Microsoft has confirmed that multiple critical zero-day vulnerabilities in Windows and Office are under active attack, with real-world intrusions leveraging “one-click” exploits that require little to no user effort to succeed. Emergency fixes are now available, and the company is urging rapid patching as criminals race to fold the bugs into phishing and malware campaigns.
What Microsoft fixed in the latest security updates
The most serious issue, tracked as CVE-2026-21510, resides in the Windows Shell, the component underpinning the operating system’s user interface. Microsoft says all supported Windows versions are affected. Exploit chains observed in the wild can bypass SmartScreen, the safeguard that normally flags suspicious links and files, enabling code execution after a single click on a malicious link or shortcut.
A second exploited bug, CVE-2026-21513, targets MSHTML, the legacy browser engine inherited from Internet Explorer and still present for backward compatibility. Attackers have been abusing it to sidestep built-in Windows defenses and plant malware, including via Office content that invokes MSHTML behind the scenes. Microsoft also closed additional zero-day holes reported as actively exploited, according to independent reporting from veteran journalist Brian Krebs.

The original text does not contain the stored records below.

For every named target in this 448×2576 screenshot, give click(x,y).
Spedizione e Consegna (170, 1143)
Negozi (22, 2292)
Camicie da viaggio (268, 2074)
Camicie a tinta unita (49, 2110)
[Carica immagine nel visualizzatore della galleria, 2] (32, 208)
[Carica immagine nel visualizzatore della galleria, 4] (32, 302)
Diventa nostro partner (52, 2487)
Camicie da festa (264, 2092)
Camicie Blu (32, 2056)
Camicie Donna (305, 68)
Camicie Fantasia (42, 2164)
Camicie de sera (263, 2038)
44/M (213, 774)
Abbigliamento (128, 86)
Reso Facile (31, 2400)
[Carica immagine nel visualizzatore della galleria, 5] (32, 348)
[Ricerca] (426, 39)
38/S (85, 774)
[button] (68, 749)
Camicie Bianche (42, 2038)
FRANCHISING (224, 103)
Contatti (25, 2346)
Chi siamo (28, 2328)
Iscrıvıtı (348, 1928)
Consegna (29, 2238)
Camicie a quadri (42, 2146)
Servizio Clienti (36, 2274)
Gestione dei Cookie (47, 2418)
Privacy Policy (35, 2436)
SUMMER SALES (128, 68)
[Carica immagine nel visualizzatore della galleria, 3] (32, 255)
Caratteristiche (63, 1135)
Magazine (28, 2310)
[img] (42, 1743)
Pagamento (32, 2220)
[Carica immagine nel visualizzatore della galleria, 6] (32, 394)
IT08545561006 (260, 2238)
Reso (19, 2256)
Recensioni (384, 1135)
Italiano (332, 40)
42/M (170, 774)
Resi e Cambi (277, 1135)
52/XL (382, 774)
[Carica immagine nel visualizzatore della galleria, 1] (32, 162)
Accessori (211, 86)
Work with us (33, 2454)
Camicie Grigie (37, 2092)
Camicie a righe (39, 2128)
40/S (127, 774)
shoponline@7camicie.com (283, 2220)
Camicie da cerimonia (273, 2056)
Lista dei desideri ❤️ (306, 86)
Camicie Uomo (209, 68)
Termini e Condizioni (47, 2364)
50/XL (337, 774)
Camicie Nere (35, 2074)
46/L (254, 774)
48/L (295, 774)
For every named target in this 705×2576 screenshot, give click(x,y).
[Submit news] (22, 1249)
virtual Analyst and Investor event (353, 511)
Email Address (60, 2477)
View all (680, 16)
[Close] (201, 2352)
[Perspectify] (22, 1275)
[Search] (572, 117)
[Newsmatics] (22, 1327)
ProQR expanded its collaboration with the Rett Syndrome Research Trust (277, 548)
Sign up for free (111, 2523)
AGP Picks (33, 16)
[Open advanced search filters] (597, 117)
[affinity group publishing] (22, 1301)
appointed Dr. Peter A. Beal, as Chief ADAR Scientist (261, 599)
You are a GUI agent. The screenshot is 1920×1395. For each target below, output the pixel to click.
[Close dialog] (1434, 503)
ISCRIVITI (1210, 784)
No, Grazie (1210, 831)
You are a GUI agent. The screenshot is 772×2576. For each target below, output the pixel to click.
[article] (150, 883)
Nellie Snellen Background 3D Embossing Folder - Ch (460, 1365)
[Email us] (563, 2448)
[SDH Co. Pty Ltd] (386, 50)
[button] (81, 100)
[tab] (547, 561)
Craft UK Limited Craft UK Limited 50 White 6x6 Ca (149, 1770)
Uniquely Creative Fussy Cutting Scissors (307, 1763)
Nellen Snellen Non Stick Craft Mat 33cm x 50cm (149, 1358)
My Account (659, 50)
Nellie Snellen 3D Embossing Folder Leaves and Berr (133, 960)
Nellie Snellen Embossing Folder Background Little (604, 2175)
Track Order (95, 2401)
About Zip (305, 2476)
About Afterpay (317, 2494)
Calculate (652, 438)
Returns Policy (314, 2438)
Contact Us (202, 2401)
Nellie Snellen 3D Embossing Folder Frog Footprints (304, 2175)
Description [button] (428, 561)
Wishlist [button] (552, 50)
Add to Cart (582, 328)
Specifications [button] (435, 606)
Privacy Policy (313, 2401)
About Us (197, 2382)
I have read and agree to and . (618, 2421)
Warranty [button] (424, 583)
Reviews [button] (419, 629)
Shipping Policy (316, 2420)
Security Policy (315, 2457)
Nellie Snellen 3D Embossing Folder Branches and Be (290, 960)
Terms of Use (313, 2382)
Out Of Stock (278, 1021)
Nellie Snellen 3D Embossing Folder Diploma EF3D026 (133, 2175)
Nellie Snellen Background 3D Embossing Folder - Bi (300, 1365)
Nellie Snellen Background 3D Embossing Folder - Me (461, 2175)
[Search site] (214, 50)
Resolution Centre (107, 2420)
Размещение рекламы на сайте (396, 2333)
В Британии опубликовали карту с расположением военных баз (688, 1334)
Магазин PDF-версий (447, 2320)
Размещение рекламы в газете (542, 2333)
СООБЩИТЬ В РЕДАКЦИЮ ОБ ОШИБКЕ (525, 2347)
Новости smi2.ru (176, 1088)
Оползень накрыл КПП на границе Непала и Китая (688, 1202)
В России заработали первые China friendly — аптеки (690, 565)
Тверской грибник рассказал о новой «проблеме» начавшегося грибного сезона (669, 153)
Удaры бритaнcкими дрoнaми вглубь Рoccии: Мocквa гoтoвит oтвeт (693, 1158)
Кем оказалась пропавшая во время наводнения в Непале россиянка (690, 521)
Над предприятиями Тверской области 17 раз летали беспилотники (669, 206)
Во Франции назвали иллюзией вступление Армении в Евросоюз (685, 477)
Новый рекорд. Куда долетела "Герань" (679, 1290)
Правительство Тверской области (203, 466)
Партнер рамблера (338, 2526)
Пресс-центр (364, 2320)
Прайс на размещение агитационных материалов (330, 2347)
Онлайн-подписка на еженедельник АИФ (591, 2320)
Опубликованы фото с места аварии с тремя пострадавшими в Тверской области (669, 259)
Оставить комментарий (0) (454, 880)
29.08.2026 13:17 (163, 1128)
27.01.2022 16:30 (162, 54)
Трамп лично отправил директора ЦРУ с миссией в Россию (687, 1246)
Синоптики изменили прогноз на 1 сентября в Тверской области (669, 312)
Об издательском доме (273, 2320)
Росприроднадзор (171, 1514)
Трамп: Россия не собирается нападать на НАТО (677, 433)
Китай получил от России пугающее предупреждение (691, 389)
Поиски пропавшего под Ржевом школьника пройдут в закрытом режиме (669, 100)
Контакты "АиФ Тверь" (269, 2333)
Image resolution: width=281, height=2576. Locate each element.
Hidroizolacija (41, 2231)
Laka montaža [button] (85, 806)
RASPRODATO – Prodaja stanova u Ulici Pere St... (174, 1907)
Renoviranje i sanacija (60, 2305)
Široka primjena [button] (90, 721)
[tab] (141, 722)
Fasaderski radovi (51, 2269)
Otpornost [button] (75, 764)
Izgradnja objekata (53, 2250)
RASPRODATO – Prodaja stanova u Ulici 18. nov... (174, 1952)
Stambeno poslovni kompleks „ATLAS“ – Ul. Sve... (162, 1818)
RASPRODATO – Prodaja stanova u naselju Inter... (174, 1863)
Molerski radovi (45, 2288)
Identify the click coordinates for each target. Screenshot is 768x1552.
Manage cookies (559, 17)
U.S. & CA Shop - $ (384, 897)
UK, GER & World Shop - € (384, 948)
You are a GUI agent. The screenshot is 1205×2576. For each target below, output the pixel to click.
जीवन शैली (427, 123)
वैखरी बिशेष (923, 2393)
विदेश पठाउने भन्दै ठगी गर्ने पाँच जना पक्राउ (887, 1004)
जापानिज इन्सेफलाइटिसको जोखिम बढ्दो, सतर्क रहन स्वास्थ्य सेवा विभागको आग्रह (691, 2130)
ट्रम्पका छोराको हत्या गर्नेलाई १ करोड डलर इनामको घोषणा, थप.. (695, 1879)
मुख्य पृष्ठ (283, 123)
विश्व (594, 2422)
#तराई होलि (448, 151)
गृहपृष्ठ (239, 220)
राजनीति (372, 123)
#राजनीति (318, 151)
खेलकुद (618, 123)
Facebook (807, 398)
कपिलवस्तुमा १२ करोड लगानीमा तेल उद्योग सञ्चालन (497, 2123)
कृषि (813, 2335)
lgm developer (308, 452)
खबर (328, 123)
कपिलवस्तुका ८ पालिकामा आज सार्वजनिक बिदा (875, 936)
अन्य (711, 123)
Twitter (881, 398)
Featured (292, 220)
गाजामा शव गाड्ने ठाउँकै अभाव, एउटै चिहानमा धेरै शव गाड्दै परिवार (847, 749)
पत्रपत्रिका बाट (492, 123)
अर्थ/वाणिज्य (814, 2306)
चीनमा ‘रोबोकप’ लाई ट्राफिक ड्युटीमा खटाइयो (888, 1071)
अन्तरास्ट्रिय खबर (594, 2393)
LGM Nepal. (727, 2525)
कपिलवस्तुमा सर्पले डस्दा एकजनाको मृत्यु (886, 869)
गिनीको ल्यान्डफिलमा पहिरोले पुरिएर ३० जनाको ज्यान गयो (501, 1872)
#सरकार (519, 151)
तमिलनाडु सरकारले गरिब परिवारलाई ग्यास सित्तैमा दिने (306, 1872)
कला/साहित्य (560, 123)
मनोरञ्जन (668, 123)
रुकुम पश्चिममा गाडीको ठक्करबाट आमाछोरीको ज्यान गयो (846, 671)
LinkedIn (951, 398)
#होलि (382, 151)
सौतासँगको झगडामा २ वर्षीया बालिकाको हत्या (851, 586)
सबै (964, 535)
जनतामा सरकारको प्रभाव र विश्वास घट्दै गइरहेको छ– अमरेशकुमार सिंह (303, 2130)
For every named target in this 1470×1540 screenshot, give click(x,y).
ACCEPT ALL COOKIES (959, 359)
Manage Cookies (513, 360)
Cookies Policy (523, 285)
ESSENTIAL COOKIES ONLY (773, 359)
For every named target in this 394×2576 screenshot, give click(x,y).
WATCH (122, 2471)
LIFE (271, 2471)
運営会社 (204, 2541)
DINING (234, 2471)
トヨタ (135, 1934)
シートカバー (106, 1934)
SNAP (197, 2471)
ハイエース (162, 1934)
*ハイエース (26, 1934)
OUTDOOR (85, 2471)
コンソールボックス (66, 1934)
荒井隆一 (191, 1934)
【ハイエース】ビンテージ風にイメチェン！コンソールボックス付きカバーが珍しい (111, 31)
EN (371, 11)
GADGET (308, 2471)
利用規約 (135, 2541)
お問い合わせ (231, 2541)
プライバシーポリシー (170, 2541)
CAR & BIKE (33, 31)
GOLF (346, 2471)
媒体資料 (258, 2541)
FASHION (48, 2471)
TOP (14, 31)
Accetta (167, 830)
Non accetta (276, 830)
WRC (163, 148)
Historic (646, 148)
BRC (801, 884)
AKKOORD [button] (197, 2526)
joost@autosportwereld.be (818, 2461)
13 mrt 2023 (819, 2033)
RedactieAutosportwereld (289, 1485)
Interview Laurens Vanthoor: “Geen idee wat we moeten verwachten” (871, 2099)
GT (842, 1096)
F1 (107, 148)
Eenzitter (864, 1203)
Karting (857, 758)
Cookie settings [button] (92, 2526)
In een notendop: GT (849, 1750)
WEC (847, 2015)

Security researchers from Trend Micro’s Zero Day Initiative noted that a reliable, one-click path to remote code execution is unusual and especially dangerous at scale. A Google spokesperson separately characterized exploitation as widespread, warning that successful attacks can silently run code with elevated privileges—conditions that often precede ransomware deployment or covert data theft.
How the one-click Windows and Office attacks work
These intrusions hinge on social engineering. A common scenario involves an email or message that lures a user to click a shortcut, URL, or seemingly benign file. If the SmartScreen bypass is triggered, Windows may execute attacker-controlled code without the usual warning banners, providing a beachhead for malware loaders, credential theft, or lateral movement.
Office comes into play when a booby-trapped document invokes MSHTML components, a tactic seen repeatedly over the past few years. Despite Internet Explorer’s retirement, MSHTML persists to keep older applications functioning—an architectural reality that continues to attract threat actors looking for dependable exploit surfaces inside enterprise workflows.
Why this matters now for Windows and Office users
Windows still powers the vast majority of desktops globally—StatCounter puts its market share near 72%—and Office remains the default productivity suite across many sectors. That ubiquity makes any zero-day that trims user friction, like a one-click exploit, disproportionately valuable for both financially motivated groups and state-backed operators.
The human element remains the leading breach catalyst: Verizon’s latest Data Breach Investigations Report attributes 68% of breaches to user actions such as clicking malicious links or opening weaponized files. When a single click can bypass a key guardrail like SmartScreen, defenders lose precious seconds—and often visibility—at the exact moment it counts most.
What teams should do immediately to reduce risk
- Patch without delay. Apply the latest Windows and Office updates via Windows Update, WSUS, or your EDR/patch management platform. Prioritize systems where users regularly open external documents or interact with the web and email—laptops, VDI pools, and frontline endpoints.
- Harden Office. Enforce Protected View for files from the internet, block VBA macros from the web, and consider Attack Surface Reduction rules that curb Office from spawning risky child processes. If feasible, restrict or monitor MSHTML usage through application control and script policies.
- Bolster detection. Tune EDR to flag SmartScreen anomalies, suspicious shortcut or URL file executions, and unexpected MSHTML invocations. Watch for rapid process chains (e.g., explorer.exe to script interpreters or LOLBins), sudden registry changes tied to persistence, and outbound connections to newly registered domains.
- Reinforce user awareness. Brief staff that polished lures are circulating and that a single click can be enough. Emphasize reporting of odd prompts, downloads, or documents that demand extra steps to view content.
What to watch next as exploit activity accelerates
Expect public exploit reliability to improve quickly now that patches and technical details exist; opportunistic actors typically pivot fast. Government agencies like CISA often add actively exploited CVEs to their Known Exploited Vulnerabilities catalog, accelerating patch deadlines for regulated entities and shaping industry response.
Microsoft’s security teams, Google’s threat researchers, and independent analysts will likely publish further indicators of compromise and TTPs as investigations mature. Organizations should incorporate those signals into detections and validate that mitigations remain effective even if attackers iterate on delivery techniques.
The bottom line: with exploitation already in progress, speed matters. Apply the updates, tighten Office and browser-adjacent controls, and assume sophisticated phishing will continue targeting the weakest link—the first click.